ELDORADO (Cannes, Quinzaine des Réalisateurs)

Mariarosa Mancuso

    Il Belgio non è solo fratelli Dardenne. Qualcuno – parlando di cinema, non stiamo gareggiando con i pregiudizi che il killer irlandese Colin Farrell sfodera nel film “In Bruges – La coscienza dell'assassino” – sa far tesoro di perfetti tempi comici. Applicati, in “Eldorado”, alla più consunta delle situazioni: balordo incontra balordo, e insieme si mettono in viaggio a bordo di una Chevrolet del 1979, nel piattissimo paese cantato da Jacques Brel, inquadrato in cinemascope come una prateria western. Ma non si dà luogo comune che un regista bravo non sappia far tornare come nuovo. Assieme a Edouard Baer (maestro di cerimonie della serata inaugurale, dove abbiamo ritrovato in splendida forma Claude Lanzman, assente alla Fiera del Libro di Torino per gravi motivi di salute), il regista, sceneggiatore e attore era in una commedia tarantinesca ma gentile vista l'anno scorso a Locarno, “J'ai toujours rêvé d'être un gangster” di Samuel Benchetrit. Identico lo spunto: una rapina che va male.

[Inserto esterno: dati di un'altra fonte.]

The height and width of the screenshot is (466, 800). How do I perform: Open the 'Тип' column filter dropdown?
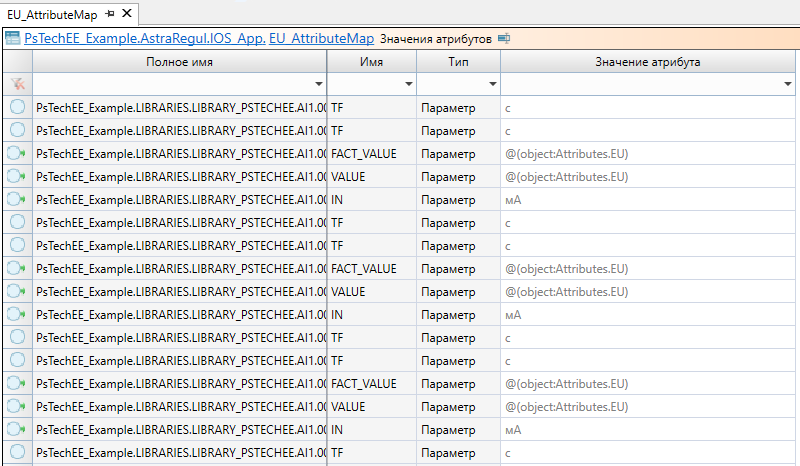(492, 84)
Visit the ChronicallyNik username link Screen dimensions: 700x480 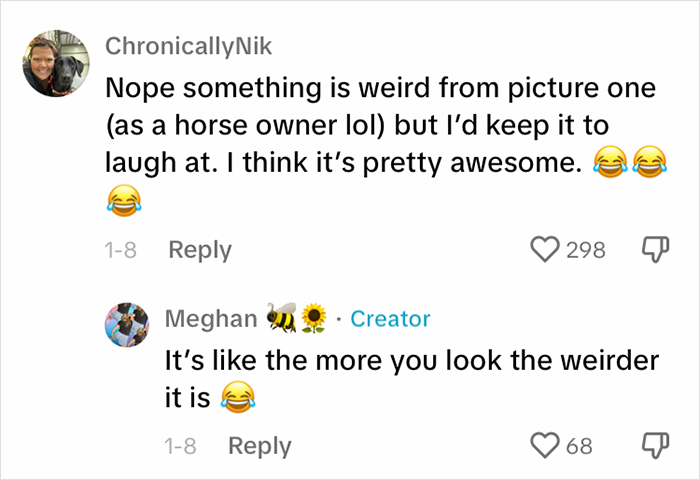tap(188, 46)
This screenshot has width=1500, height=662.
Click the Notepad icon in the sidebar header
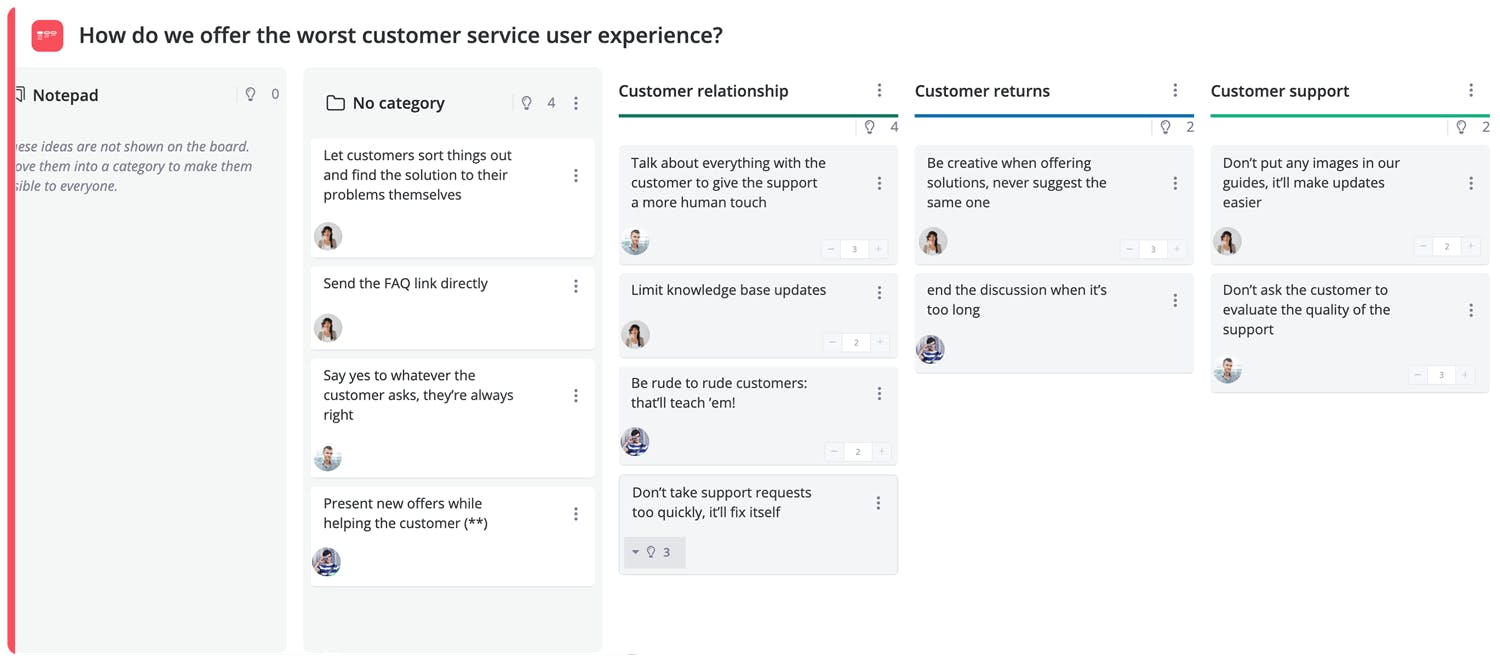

L'eroinomane Elie cerca di scassinare l'appartamento di Yvan (molto somigliante a un puffo, per restare tra le glorie nazionali della nazione belga). Si infila sotto il letto, patteggia, chiede soldi, poi un passaggio, poi compagnia per incontrare i genitori che non vede da tempo. Budget ridicolo, idee per tre film, neanche un passo falso.